A l'embouchure de Tornéa, l'ile de Borkoë, le port de Reutchamn et la presqu'ile sur laquelle est située la ville de Tornéa, seront les points les plus avancés des possessions Russes, et la frontière se prolongera le long de la rivière de Tornéa jusqu'au confluent des deux branches de ce fleuve près de la forge de Kengis, d'où elle suivra le cours du Muonio en passant devant Muonioniska, Muonio, Ofreby, Polojoeris, Kultane, Enontkis, Kelottijerfvi, Paitiko, Nuimaka, Raunnia et Kilxisjaure, jusqu'à la Norvège.

Dans le cours des rivières de Tornéa et de Muonio, tel qu'il vient d'être désigné, les îles situées à l'est du Thalweg appartiendront à la Russie, et celles à l'ouest du Thalweg å la Suède.

D'abord après l'échange des ratifications, on nommera des Ingenieurs de part et d'autre, qui se rendront sur les lieux, pour établir les limites le long des rivières de Tornéa et de Muonio sur la ligne tracée ci-dessus.

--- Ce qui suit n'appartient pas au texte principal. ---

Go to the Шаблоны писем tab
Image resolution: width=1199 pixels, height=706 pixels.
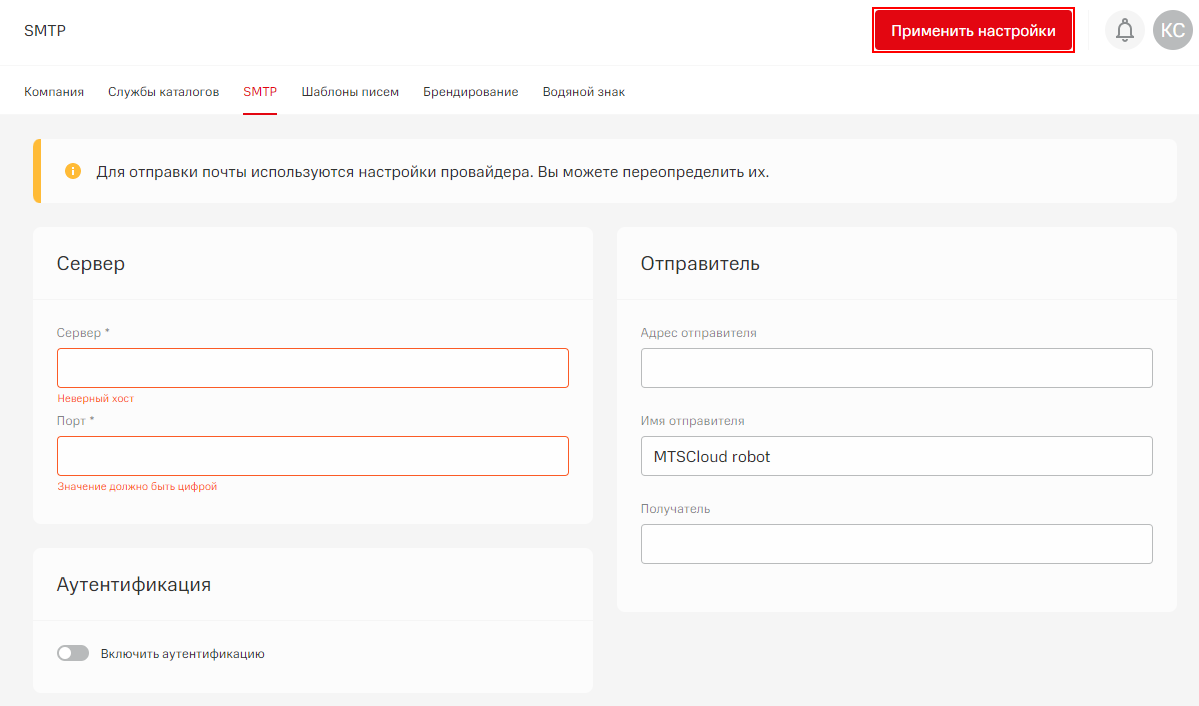[350, 92]
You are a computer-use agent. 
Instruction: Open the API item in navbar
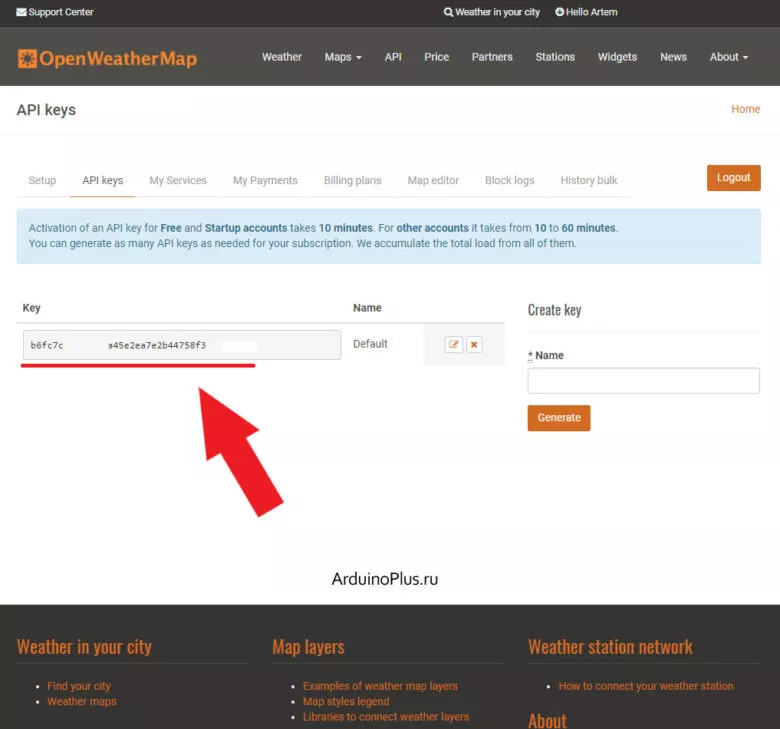(x=393, y=57)
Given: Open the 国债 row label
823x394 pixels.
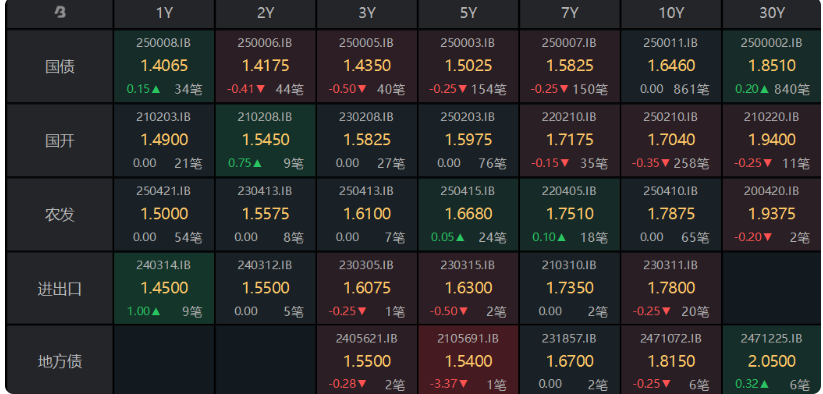Looking at the screenshot, I should (x=60, y=66).
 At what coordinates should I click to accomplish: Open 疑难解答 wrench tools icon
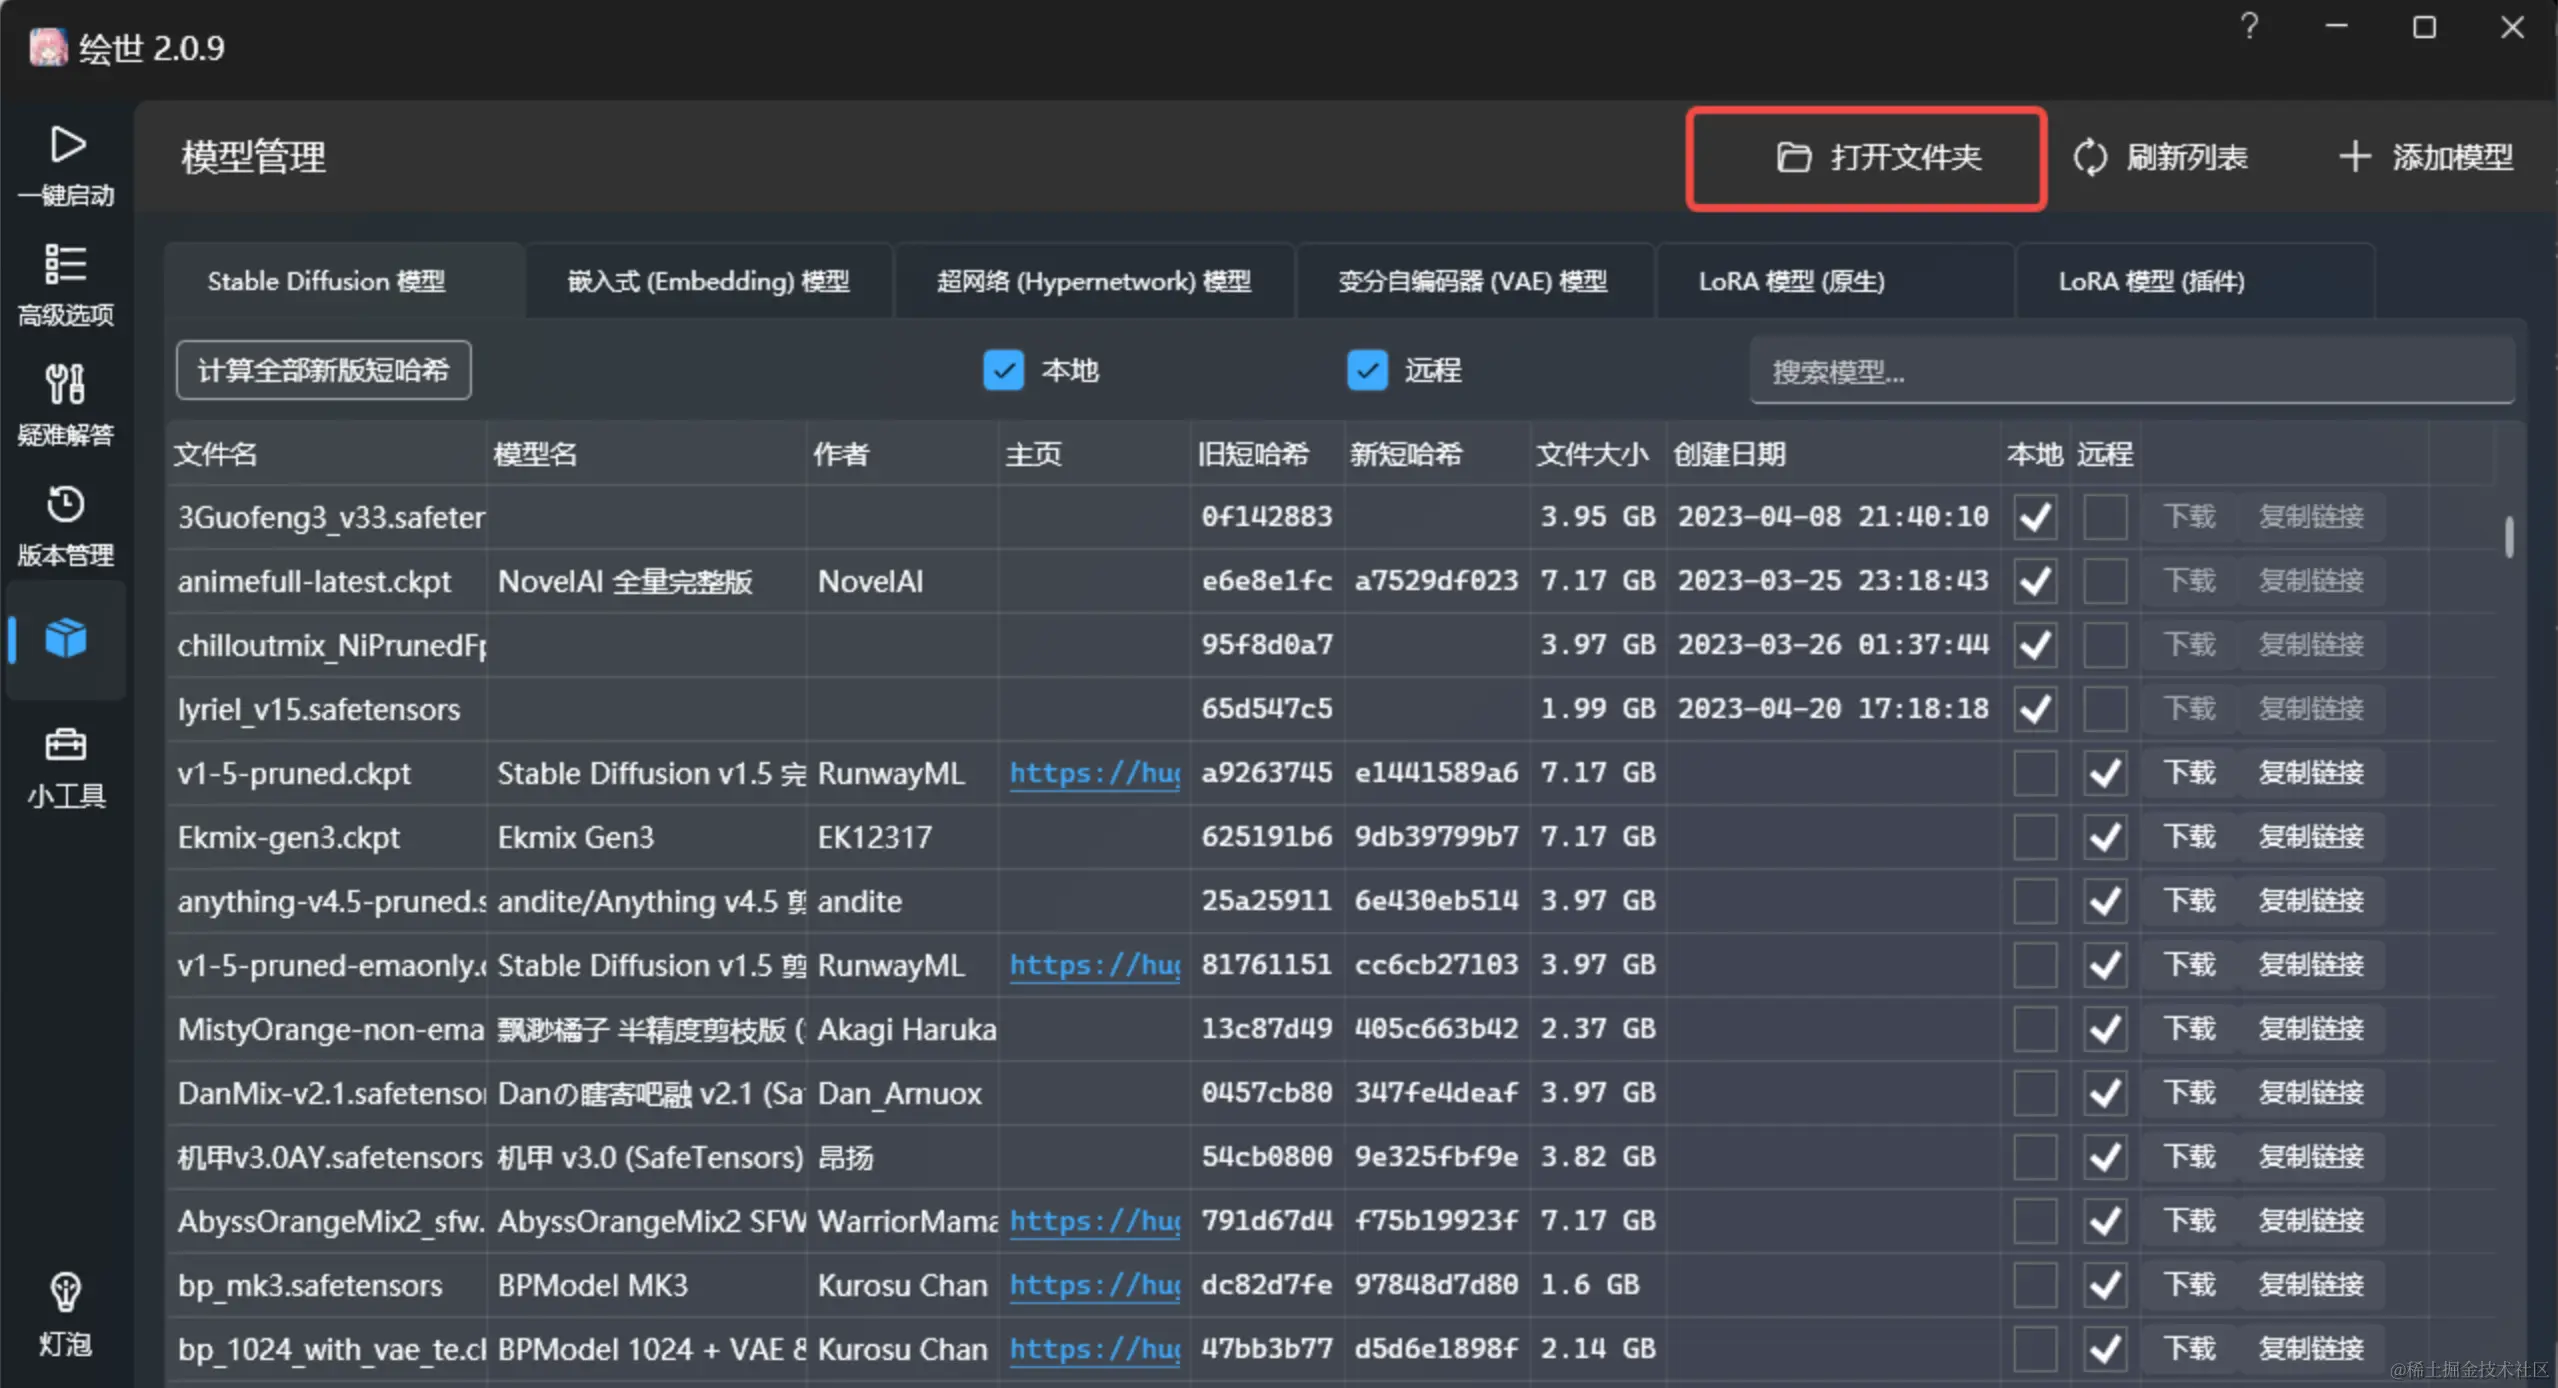pos(66,385)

Art. VI. Sa Majesté l'Empereur de toutes les Russies ayant donné dejà les preuves les plus manifestes de la clémence et de la justice, avec lesquelles Sa Majesté a résolu de gouverner les habitans des pays qu'elle vient d'acquérir, en les assurant généreusement et d'un mouvement spontané, du libre exercice de leur religion, de leurs droits de propriété et de leurs priviléges, Sa Majesté Suédoise se voit par là dispensée du devoir, d'ailleurs sacré, de faire des réservations là-dessus en faveur de Ses anciens sujets.

Art. VII. Aussitôt après la signature du présent Traité, on en transmettra immédiatement et avec célérité l'avis aux généraux des armées respectives, et les hostilités cesseront entièrement de part et d'autre tant sur terre que sur mer. Celles qui seraient commises dans l'intervalle seront considérées comme non avenues et ne pourront porter aucune atteinte à ce Traité. On se restituera fidèlement tout ce qui pourrait avoir été pris et conquis entre ce temps de part et d'autre.

Art. VIII. Dans les quatre semaines qui suivront l'échange des ratifications du présent traité, les troupes de Sa Majesté l'Empereur de toutes les Russies auront évacué la province de Vestrobothnie et repassé la rivière de Tornea.

Il ne sera pendant les dites quatre semaines fait aux habitans aucune réquisition de quelque nature que ce soit, et l'armée Russe tirera son entretien et ses subsistances de ses propres magasins établis dans les villes de la Vestrobothnie.